[Dataset entries]
begin

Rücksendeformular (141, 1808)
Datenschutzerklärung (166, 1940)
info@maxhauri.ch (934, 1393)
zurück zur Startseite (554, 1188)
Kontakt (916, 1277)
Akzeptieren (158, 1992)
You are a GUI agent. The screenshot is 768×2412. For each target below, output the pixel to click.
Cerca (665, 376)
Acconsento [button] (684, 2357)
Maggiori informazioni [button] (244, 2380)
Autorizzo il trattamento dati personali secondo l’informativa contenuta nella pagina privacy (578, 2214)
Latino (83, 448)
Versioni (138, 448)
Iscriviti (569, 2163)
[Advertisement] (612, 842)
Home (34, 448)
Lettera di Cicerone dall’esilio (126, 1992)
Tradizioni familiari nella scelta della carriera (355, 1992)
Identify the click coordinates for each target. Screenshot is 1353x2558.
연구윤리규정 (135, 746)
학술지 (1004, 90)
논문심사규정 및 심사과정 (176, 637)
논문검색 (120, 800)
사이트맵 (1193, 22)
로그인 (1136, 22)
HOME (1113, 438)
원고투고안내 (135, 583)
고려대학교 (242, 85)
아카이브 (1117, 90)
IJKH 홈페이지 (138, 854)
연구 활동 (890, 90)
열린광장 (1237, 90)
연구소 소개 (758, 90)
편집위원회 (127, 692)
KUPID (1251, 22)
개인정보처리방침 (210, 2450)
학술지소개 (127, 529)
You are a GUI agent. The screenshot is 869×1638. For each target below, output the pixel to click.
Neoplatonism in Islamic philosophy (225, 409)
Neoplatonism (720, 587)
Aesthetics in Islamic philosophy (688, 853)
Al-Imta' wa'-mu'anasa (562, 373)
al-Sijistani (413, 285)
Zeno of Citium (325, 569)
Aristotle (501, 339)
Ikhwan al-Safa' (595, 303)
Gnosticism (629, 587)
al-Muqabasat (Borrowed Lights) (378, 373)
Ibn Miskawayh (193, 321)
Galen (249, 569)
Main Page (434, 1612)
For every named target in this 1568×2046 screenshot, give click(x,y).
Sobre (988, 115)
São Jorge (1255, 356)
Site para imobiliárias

end

**Task requirements**
Transcribe every line of the material above word for word, keeping the original order.

**Expected output**
Rücksendeformular (141, 1808)
Datenschutzerklärung (166, 1940)
info@maxhauri.ch (934, 1393)
zurück zur Startseite (554, 1188)
Kontakt (916, 1277)
Akzeptieren (158, 1992)
You are a GUI agent. The screenshot is 768×2412. For each target below, output the pixel to click.
Cerca (665, 376)
Acconsento [button] (684, 2357)
Maggiori informazioni [button] (244, 2380)
Autorizzo il trattamento dati personali secondo l’informativa contenuta nella pagina privacy (578, 2214)
Latino (83, 448)
Versioni (138, 448)
Iscriviti (569, 2163)
[Advertisement] (612, 842)
Home (34, 448)
Lettera di Cicerone dall’esilio (126, 1992)
Tradizioni familiari nella scelta della carriera (355, 1992)
Identify the click coordinates for each target. Screenshot is 1353x2558.
연구윤리규정 (135, 746)
학술지 (1004, 90)
논문심사규정 및 심사과정 (176, 637)
논문검색 (120, 800)
사이트맵 (1193, 22)
로그인 (1136, 22)
HOME (1113, 438)
원고투고안내 (135, 583)
고려대학교 (242, 85)
아카이브 (1117, 90)
IJKH 홈페이지 (138, 854)
연구 활동 (890, 90)
열린광장 (1237, 90)
연구소 소개 (758, 90)
편집위원회 (127, 692)
KUPID (1251, 22)
개인정보처리방침 (210, 2450)
학술지소개 (127, 529)
You are a GUI agent. The screenshot is 869×1638. For each target below, output the pixel to click.
Neoplatonism in Islamic philosophy (225, 409)
Neoplatonism (720, 587)
Aesthetics in Islamic philosophy (688, 853)
Al-Imta' wa'-mu'anasa (562, 373)
al-Sijistani (413, 285)
Zeno of Citium (325, 569)
Aristotle (501, 339)
Ikhwan al-Safa' (595, 303)
Gnosticism (629, 587)
al-Muqabasat (Borrowed Lights) (378, 373)
Ibn Miskawayh (193, 321)
Galen (249, 569)
Main Page (434, 1612)
For every named target in this 1568×2046 screenshot, give click(x,y).
Sobre (988, 115)
São Jorge (1255, 356)
Site para imobiliárias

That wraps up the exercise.